§ **What to produce**
Lines before the one containing "Image resolution: width=1456" are left out; return that line and all lines after it, exactly, through the end of the records below.

[Saved entries]
BEGIN
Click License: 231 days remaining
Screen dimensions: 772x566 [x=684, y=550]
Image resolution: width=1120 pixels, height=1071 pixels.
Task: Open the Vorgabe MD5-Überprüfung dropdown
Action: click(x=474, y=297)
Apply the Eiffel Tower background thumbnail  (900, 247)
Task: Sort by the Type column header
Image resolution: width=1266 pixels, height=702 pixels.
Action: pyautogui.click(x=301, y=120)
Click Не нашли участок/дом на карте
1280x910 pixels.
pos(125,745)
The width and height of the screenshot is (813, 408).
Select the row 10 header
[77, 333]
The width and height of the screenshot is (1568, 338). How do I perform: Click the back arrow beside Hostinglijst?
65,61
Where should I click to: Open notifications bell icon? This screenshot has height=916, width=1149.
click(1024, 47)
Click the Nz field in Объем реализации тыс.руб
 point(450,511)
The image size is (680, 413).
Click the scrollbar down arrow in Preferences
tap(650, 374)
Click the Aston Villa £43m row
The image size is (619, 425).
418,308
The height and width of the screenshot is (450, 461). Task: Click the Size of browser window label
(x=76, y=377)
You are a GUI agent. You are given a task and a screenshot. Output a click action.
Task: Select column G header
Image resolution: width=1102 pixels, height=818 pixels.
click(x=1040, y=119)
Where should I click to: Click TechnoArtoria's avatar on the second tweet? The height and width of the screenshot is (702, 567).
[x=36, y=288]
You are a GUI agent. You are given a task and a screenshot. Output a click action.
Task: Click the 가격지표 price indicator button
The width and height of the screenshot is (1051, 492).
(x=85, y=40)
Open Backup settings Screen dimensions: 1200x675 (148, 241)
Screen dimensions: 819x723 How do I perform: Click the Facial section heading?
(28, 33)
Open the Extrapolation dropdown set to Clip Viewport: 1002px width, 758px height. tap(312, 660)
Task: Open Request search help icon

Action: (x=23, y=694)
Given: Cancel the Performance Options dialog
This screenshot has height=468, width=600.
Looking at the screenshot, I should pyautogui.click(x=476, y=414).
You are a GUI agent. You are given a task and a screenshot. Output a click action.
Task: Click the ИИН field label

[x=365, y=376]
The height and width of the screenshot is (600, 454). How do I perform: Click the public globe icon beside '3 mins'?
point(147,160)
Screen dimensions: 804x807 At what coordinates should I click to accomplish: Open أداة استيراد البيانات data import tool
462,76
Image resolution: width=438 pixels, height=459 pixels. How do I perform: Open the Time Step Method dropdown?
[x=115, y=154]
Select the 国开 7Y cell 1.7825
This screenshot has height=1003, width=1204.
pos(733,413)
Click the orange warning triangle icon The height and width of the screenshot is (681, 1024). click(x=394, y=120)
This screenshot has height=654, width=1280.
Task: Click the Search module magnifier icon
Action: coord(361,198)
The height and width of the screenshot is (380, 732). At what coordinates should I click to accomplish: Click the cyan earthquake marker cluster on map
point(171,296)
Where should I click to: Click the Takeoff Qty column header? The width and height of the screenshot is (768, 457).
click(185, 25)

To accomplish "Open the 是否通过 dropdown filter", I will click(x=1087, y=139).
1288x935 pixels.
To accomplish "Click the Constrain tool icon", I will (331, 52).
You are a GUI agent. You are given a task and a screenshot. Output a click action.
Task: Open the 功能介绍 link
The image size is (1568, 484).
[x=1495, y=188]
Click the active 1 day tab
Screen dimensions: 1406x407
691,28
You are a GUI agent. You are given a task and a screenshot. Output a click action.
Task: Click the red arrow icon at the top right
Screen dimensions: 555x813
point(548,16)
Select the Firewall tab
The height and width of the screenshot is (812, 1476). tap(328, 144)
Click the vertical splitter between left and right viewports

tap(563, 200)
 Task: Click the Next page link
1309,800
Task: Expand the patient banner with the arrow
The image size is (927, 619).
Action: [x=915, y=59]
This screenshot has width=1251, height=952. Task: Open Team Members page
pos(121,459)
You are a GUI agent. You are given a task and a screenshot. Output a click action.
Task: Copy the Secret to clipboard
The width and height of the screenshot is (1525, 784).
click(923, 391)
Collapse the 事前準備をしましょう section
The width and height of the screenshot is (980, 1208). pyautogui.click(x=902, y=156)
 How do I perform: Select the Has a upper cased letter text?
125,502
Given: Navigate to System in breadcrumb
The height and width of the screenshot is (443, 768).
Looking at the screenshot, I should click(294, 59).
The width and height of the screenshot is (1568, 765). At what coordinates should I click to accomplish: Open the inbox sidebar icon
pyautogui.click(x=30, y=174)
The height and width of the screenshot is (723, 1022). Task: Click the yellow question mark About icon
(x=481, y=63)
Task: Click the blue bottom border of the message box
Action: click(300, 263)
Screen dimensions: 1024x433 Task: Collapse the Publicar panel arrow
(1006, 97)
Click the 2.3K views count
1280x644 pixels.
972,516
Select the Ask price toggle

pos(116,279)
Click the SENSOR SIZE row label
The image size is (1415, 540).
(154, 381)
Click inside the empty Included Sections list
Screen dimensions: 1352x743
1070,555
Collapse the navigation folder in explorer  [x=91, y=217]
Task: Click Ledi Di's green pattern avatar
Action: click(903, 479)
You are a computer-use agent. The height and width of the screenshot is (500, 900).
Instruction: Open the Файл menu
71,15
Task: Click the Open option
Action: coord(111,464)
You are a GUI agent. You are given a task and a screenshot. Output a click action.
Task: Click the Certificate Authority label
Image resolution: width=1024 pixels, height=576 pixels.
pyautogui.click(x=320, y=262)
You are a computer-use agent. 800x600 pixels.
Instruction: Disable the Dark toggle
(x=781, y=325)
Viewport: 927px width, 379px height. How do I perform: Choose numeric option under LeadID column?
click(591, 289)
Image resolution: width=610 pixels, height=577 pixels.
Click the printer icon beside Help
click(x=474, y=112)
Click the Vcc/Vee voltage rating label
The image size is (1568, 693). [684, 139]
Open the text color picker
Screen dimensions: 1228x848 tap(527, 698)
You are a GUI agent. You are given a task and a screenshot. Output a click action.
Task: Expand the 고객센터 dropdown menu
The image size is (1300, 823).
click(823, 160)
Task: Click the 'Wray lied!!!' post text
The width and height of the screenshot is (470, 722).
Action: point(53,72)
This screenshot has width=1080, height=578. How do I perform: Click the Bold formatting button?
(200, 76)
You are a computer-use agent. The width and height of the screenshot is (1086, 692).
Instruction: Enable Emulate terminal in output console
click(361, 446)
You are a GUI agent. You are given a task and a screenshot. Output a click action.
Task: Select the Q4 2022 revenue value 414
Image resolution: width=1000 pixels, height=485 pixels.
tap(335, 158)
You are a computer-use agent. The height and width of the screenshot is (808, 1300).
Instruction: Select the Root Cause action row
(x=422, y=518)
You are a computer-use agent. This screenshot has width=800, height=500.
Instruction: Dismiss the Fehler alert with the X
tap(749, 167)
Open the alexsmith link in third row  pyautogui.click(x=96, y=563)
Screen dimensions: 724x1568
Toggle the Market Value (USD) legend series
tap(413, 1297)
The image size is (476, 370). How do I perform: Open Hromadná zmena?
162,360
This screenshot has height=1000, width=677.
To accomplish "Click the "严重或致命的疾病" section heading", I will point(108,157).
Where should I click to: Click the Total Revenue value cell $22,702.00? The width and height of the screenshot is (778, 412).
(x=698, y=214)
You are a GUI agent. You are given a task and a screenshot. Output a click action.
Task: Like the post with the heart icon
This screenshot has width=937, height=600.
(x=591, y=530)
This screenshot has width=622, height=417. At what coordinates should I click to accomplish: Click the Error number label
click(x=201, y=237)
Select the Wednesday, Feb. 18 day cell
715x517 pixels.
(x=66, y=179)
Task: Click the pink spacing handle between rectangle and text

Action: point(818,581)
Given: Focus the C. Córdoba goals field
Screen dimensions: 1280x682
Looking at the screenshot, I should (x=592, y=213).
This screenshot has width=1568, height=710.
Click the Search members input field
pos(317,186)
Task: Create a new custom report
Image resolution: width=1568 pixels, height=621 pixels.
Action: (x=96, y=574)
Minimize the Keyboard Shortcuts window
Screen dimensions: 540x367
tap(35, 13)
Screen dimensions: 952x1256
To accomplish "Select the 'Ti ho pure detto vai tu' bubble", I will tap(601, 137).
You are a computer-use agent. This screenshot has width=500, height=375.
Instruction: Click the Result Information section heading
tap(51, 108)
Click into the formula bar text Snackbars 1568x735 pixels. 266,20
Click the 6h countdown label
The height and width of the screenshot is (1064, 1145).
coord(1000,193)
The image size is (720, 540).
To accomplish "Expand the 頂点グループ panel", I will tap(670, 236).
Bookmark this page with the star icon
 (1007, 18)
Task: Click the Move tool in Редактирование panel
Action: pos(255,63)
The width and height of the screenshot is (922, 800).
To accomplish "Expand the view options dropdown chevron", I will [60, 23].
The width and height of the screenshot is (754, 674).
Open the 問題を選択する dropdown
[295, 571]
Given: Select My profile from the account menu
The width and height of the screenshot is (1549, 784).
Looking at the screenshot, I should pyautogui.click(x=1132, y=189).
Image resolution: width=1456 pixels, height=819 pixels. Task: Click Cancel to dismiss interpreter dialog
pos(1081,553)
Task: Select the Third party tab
END
§ **Response below**
Image resolution: width=1456 pixels, height=819 pixels. Task: Click Cancel to dismiss interpreter dialog
pos(1081,553)
Task: Select the Third party tab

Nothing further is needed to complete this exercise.